I aim to conduct Fisher exact test on 2x2 matrix. It took a while to understand difference in R and Python scipy.stats implementation. Now I see that p-values are calculated the same way. And it seems like it doesn't use odds ratio doing that!

I still don't get connection between p-value and odds ratio. As far as I understood googling, odds ratio is a parameter of hypergeometric distribution matrices with fixed sum for rows and columns have.

R returns as output p-value, odds ratio and its confidence interval. I can either accept H0 (odds ratio = 1) or reject (than according to 'alternative' parameter it can be >1 or <1) depending on significance level.

I've also read that H0 is rejected if CI for odds ratio contains 1.

I have no idea how these two checks are related! Is there in this case dependence between significance and confidence level? Does it work like CI=95 then SL=2,5? Should I check both criteria or one of them is a consequence of the other?

Does it work the same in Python? It counts odds ratio differently and returns no confidence interval. Is it enough to test only p-value?


1 Answer 1

  1. The Fisher's Exact Test does not compute the $p$-value from the odds ratio.
  2. The Fisher's Exact Test tests the independence of a 2x2 table. If a table is independent, the odds ratio is 1, so they are related. The odds ratio is technically a parameter, and a test thereof is logistic regression or Pearson's $\chi^2$-test. Pearson's test and Fisher's Exact Test are asymptotically consistent, meaning they arrive at the same conclusion in the long run.
  3. For odds ratios that have continuously support and their (Wald test) p-values and CIs, it is true that if the 95% CI contains 1, the $p$-value is > 0.05. This is true of the relation between Pearson's $\chi^2$ test and logistic regression: the log odds ratio and its standard error can be used to compute both values arithmetically.
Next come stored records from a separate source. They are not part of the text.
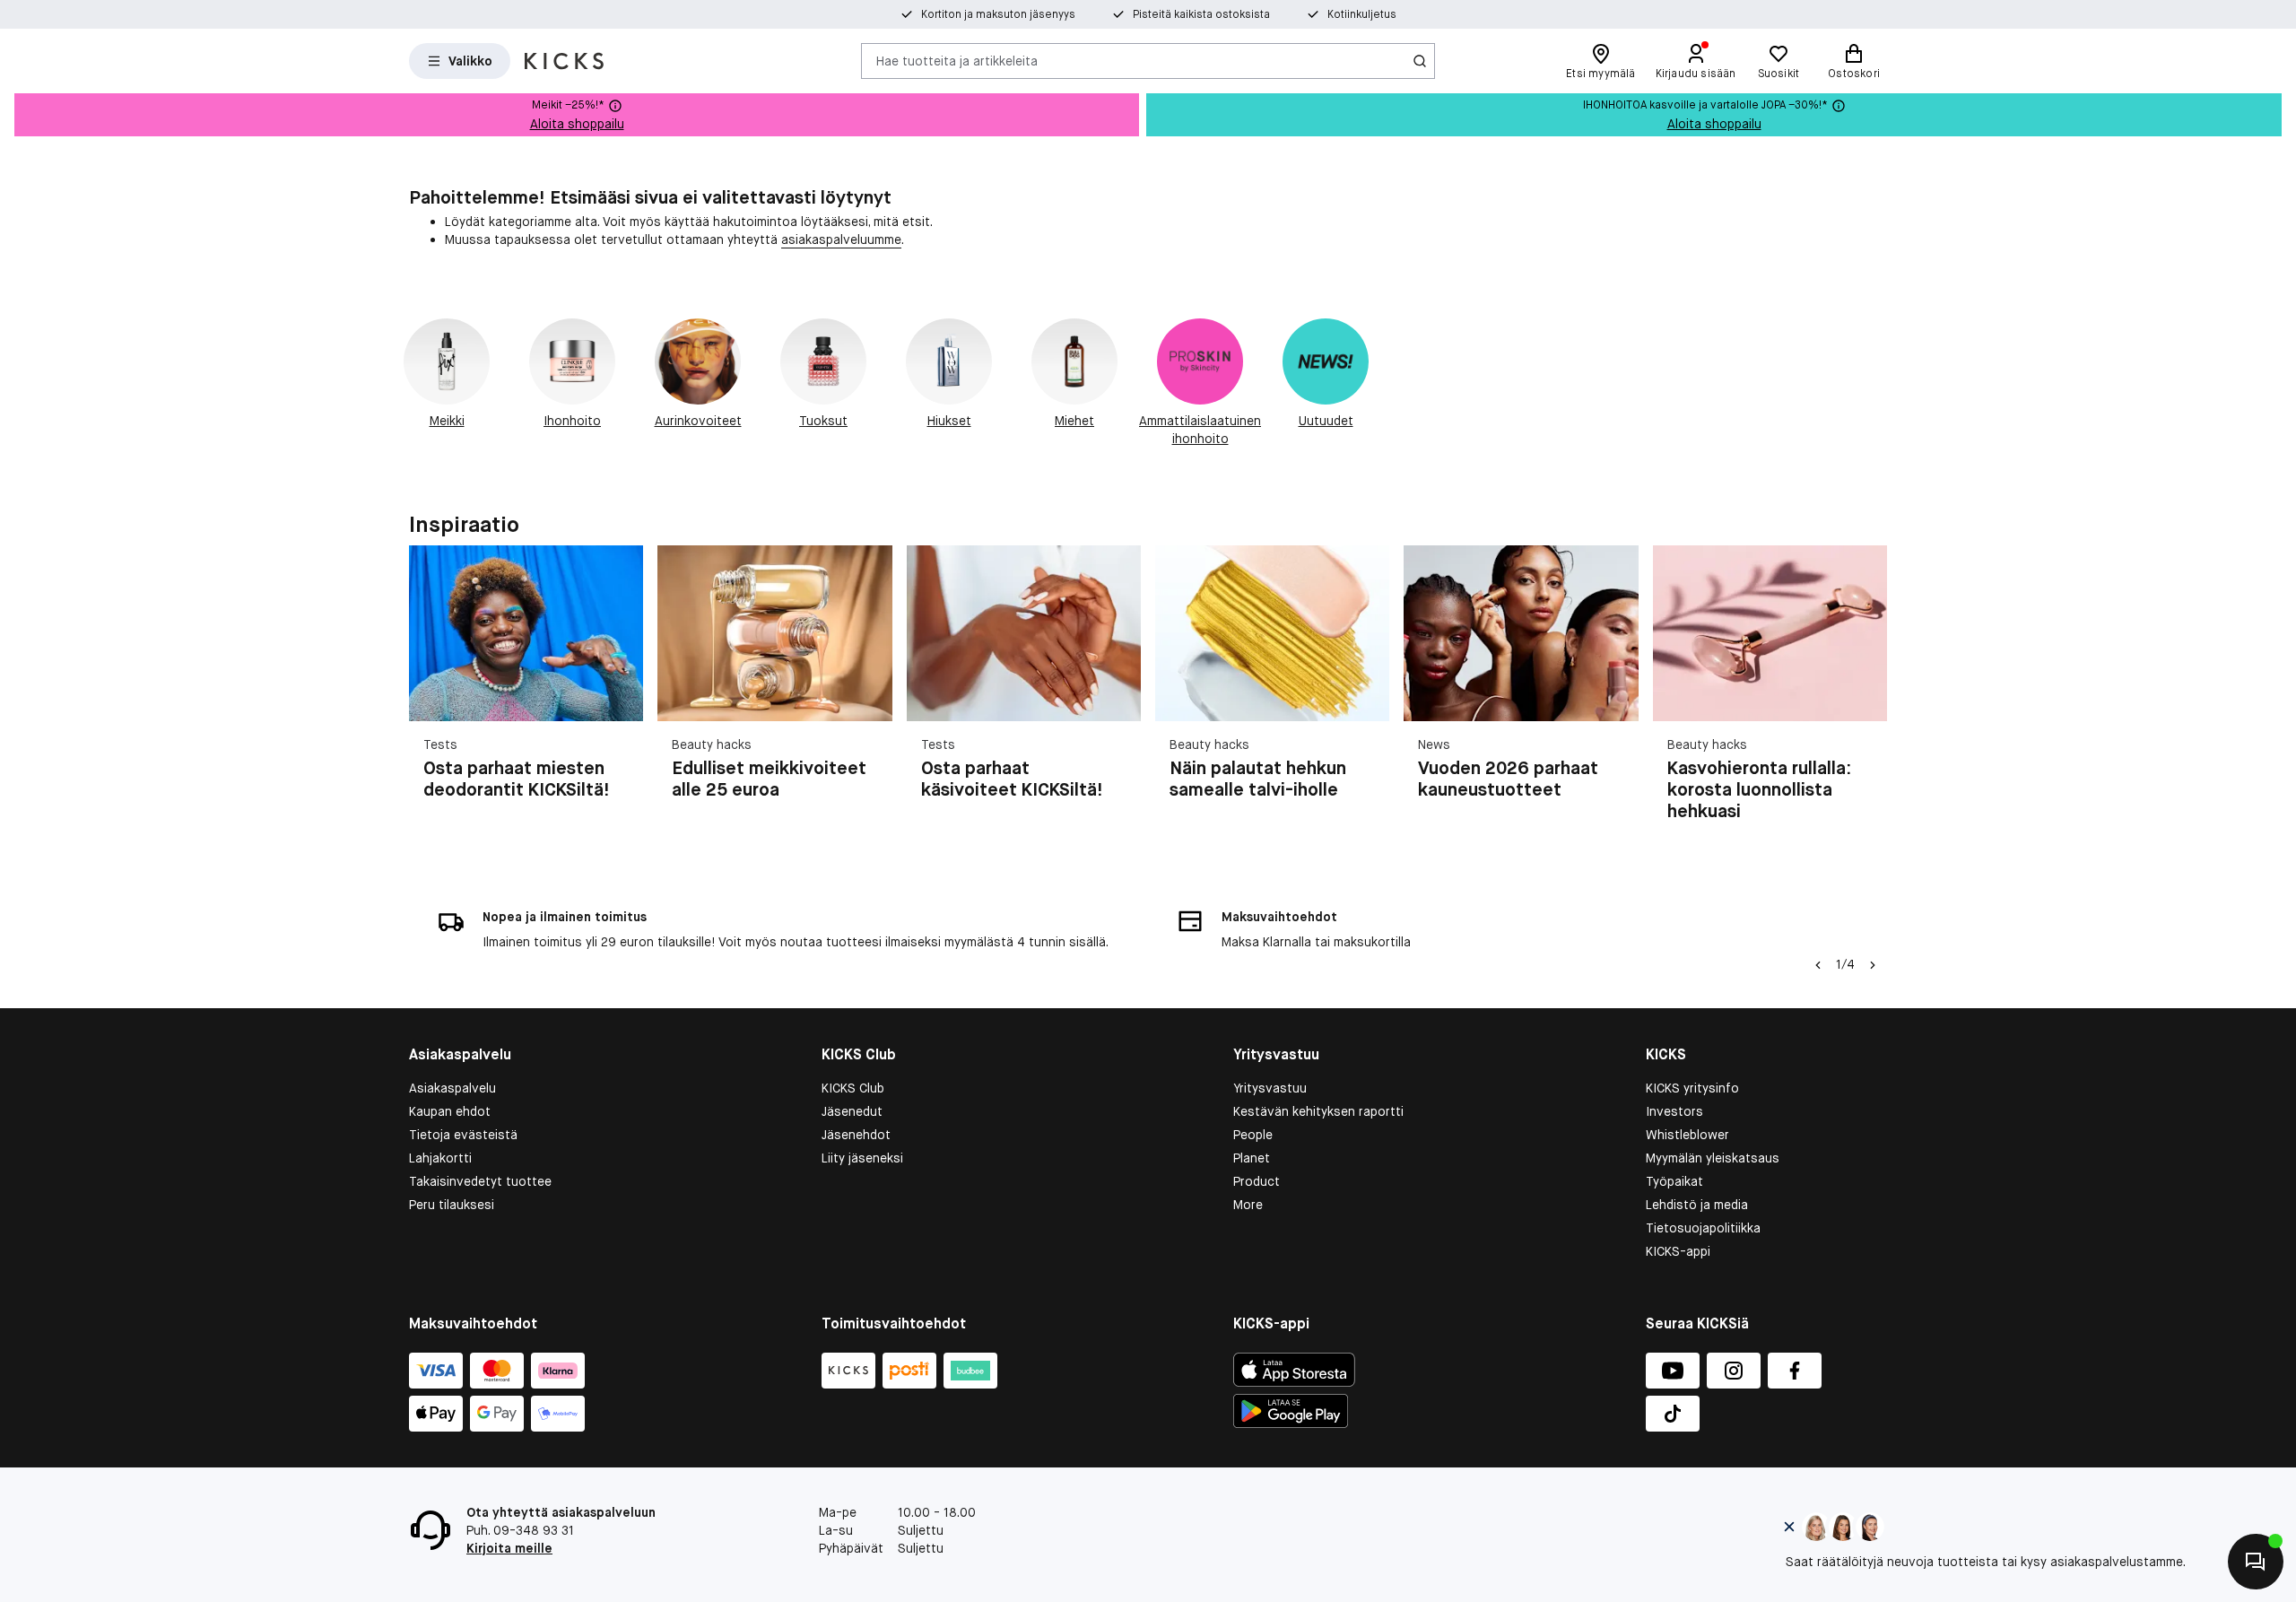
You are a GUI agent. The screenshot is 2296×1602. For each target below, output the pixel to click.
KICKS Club (853, 1088)
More (1248, 1205)
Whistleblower (1687, 1135)
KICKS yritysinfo (1692, 1088)
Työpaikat (1674, 1181)
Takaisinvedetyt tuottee (480, 1181)
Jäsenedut (852, 1111)
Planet (1251, 1158)
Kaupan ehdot (450, 1111)
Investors (1674, 1111)
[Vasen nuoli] (1818, 965)
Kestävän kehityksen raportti (1318, 1111)
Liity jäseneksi (862, 1158)
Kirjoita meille (509, 1548)
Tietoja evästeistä (463, 1135)
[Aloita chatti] (2255, 1561)
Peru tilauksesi (451, 1205)
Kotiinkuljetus (1361, 14)
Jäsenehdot (856, 1135)
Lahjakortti (440, 1158)
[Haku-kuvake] (1419, 61)
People (1253, 1135)
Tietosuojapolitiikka (1703, 1228)
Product (1256, 1181)
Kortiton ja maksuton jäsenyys (998, 14)
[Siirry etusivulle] (564, 61)
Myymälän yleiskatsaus (1712, 1158)
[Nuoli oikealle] (1865, 694)
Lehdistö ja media (1697, 1205)
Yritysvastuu (1270, 1088)
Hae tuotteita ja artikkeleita (957, 60)
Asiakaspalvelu (452, 1088)
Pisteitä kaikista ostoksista (1201, 14)
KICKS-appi (1678, 1251)
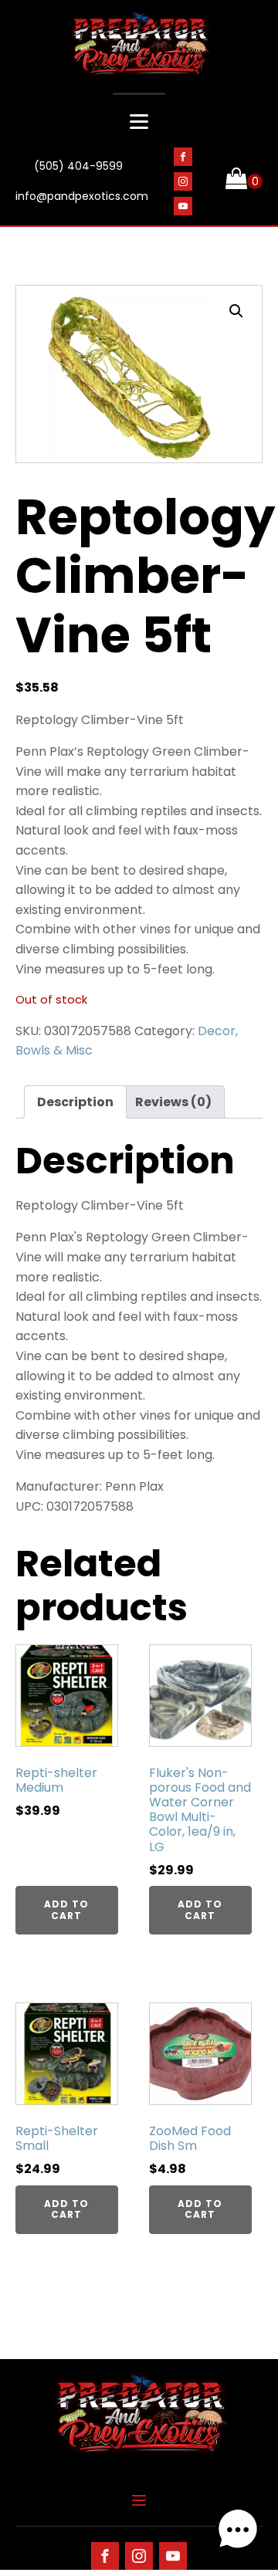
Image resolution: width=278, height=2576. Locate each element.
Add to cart (66, 1909)
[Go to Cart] (244, 181)
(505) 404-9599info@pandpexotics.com (81, 181)
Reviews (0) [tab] (173, 1102)
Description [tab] (75, 1102)
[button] (236, 311)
Not true of FET.
  4. The Fisher's Exact test considers as a support all permutations of the 2x2 table conditional on the marginal frequencies as you say. For each of those tables an odds ratio can be computed. The support, then, of odds ratios is not continuous.
  5. To obtain 95% CIs and p-values which agree, one must "invert the hypothesis test" so that the 95% CI has only 5% of the possible tables with larger odds ratios in the tails under the null hypothesis. This is the de facto way of computing 95% CIs for odds ratios from Fisher's Exact Test: questions about programming are technically off-topic for this site, but for reporting you should verify this yourself by computing the results in Python, R, and maybe even SAS or Stata.

So yes the two "checks" (tests) are related: $p<0.05$ should be true only when the 95% CI does not include 1. All these results apply for other $\alpha$ levels as well.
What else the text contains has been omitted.